### Instructions to follow:
Put every line of the material from the line containing "Open the Kernel menu" down through the line containing "click(239, 595)", both included, into a numbered list, omitting any blank lines.

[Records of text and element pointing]
begin

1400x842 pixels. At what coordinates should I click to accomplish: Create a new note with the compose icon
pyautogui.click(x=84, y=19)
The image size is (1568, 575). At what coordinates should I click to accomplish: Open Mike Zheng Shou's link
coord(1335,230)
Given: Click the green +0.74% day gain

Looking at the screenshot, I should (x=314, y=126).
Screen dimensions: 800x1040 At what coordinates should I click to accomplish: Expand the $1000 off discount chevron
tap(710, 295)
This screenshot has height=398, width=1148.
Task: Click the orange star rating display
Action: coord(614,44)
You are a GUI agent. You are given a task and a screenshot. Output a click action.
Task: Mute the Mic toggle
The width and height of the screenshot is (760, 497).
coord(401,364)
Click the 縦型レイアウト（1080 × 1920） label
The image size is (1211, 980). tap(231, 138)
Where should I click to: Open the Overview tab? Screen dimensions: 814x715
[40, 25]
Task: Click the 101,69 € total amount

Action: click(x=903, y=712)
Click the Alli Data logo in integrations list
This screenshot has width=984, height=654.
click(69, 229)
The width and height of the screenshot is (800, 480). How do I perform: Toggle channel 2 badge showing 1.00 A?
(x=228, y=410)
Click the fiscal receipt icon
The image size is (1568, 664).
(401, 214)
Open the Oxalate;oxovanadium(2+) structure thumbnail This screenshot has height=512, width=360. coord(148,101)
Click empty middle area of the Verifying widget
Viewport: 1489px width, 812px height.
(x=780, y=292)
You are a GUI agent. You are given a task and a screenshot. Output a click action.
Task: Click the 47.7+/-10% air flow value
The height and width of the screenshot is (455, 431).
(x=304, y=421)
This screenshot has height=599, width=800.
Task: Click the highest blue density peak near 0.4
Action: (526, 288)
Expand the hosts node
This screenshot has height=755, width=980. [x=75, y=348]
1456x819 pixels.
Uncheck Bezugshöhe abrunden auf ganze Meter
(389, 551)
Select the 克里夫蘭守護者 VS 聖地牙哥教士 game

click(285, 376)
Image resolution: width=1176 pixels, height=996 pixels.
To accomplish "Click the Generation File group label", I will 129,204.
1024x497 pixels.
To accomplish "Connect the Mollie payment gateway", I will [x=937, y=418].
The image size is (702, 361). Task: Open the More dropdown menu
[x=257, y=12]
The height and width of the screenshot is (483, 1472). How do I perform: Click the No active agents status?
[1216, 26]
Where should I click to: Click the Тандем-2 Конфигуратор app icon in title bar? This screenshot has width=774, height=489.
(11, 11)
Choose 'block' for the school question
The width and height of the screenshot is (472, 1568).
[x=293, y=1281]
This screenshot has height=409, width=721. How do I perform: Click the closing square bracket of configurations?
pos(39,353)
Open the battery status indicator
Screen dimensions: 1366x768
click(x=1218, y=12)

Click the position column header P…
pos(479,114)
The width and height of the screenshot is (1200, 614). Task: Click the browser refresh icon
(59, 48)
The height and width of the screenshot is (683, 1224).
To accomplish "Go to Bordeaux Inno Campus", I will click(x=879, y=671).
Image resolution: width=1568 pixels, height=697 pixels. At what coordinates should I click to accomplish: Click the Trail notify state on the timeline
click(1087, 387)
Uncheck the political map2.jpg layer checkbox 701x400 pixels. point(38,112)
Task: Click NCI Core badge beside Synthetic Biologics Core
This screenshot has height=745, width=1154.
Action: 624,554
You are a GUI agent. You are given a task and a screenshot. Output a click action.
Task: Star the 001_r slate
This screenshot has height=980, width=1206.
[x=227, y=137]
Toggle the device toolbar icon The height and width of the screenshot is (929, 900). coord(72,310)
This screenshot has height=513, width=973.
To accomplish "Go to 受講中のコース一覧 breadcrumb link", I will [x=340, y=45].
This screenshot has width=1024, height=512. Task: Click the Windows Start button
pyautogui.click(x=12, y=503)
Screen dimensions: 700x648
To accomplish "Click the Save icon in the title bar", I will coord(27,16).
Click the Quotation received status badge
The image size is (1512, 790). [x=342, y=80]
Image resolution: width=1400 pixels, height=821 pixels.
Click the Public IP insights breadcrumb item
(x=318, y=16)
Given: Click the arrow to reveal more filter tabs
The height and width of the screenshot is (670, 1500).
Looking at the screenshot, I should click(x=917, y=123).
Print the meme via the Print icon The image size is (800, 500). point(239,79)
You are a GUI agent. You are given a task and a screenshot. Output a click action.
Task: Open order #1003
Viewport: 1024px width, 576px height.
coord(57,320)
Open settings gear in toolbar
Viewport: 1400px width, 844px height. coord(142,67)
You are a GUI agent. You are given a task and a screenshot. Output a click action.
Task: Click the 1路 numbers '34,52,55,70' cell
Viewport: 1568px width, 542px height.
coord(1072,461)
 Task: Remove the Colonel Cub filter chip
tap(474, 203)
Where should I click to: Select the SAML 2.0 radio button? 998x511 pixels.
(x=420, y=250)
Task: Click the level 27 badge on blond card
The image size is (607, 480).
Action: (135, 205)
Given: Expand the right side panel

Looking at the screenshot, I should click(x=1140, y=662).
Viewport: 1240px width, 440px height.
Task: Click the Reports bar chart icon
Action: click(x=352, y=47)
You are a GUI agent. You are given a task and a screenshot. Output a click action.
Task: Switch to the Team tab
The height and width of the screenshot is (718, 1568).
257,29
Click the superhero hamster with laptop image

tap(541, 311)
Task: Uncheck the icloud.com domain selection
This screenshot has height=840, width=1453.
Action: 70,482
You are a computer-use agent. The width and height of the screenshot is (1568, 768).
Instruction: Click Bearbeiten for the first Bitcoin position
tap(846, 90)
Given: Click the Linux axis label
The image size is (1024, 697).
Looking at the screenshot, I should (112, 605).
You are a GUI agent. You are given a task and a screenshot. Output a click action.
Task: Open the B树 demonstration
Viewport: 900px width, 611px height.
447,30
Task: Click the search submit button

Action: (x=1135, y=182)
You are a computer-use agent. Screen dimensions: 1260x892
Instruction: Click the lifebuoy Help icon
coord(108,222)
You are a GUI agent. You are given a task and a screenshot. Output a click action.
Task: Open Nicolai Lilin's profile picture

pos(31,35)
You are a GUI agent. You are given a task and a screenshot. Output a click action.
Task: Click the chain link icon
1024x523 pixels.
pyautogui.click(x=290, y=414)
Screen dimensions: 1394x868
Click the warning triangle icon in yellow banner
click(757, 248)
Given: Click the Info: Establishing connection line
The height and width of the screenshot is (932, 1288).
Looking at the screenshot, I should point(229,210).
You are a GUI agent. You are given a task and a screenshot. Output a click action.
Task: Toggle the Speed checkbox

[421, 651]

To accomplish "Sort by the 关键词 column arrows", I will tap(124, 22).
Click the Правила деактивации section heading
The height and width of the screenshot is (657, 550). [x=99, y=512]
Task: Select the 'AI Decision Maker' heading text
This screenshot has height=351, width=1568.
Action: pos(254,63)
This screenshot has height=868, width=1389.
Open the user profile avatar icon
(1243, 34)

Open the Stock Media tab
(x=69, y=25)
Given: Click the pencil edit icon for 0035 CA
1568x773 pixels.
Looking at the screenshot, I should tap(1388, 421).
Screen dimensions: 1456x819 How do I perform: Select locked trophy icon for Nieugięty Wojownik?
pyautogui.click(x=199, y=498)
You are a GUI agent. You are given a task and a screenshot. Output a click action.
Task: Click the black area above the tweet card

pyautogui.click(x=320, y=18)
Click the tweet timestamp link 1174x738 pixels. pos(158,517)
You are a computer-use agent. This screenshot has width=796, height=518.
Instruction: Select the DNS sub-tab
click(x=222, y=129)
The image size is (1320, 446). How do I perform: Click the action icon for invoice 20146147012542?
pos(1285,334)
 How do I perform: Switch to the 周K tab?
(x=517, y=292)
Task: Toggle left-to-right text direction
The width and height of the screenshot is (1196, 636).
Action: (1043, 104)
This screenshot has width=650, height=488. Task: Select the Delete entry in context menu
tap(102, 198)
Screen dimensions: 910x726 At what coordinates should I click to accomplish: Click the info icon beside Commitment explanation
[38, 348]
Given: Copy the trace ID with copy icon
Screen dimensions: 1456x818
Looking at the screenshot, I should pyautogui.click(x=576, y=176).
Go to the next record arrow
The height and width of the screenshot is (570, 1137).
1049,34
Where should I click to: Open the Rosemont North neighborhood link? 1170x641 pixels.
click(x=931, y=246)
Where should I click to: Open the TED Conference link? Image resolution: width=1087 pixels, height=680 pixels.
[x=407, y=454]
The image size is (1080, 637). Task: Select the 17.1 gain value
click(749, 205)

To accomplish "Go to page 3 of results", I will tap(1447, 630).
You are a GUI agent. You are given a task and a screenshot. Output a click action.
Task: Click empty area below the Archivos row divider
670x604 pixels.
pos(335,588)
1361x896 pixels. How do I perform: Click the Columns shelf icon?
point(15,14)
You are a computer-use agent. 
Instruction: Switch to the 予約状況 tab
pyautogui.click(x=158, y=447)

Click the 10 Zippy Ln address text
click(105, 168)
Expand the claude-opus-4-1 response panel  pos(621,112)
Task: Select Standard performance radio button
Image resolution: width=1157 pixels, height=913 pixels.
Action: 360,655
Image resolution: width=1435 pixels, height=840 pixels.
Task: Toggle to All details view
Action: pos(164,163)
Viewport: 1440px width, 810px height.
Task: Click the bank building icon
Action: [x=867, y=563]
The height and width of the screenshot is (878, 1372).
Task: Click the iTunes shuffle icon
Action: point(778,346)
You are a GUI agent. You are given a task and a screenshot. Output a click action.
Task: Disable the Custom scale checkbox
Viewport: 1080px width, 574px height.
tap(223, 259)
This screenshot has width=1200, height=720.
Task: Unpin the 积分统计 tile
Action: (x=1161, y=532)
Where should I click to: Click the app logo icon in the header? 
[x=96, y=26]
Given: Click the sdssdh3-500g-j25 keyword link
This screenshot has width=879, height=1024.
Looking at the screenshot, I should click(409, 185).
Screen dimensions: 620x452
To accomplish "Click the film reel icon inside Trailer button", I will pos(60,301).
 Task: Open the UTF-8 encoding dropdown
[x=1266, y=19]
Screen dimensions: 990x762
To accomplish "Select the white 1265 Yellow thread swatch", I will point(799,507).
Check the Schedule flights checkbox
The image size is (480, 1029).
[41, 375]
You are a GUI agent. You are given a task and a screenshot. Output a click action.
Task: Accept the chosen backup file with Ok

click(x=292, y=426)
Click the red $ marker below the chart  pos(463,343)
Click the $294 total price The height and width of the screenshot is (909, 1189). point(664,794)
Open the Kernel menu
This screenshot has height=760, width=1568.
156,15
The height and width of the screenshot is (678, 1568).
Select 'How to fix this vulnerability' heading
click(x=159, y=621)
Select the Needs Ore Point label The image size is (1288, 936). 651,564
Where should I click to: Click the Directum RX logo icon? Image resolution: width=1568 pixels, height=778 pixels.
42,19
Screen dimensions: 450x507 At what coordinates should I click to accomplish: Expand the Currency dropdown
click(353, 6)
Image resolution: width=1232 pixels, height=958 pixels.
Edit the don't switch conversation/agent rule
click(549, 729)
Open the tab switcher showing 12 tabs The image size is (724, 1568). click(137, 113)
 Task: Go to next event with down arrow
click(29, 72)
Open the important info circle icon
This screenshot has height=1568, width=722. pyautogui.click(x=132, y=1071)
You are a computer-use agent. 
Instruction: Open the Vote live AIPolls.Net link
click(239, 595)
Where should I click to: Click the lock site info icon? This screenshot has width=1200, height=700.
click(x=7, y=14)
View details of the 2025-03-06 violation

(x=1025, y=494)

end

### Final result:
1. Open the Kernel menu
2. This screenshot has height=760, width=1568.
3. 156,15
4. The height and width of the screenshot is (678, 1568).
5. Select 'How to fix this vulnerability' heading
6. click(x=159, y=621)
7. Select the Needs Ore Point label The image size is (1288, 936). 651,564
8. Where should I click to: Click the Directum RX logo icon? Image resolution: width=1568 pixels, height=778 pixels.
9. 42,19
10. Screen dimensions: 450x507 At what coordinates should I click to accomplish: Expand the Currency dropdown
11. click(353, 6)
12. Image resolution: width=1232 pixels, height=958 pixels.
13. Edit the don't switch conversation/agent rule
14. click(549, 729)
15. Open the tab switcher showing 12 tabs The image size is (724, 1568). click(137, 113)
16.  Task: Go to next event with down arrow
17. click(29, 72)
18. Open the important info circle icon
19. This screenshot has height=1568, width=722. pyautogui.click(x=132, y=1071)
20. You are a computer-use agent. 
21. Instruction: Open the Vote live AIPolls.Net link
22. click(239, 595)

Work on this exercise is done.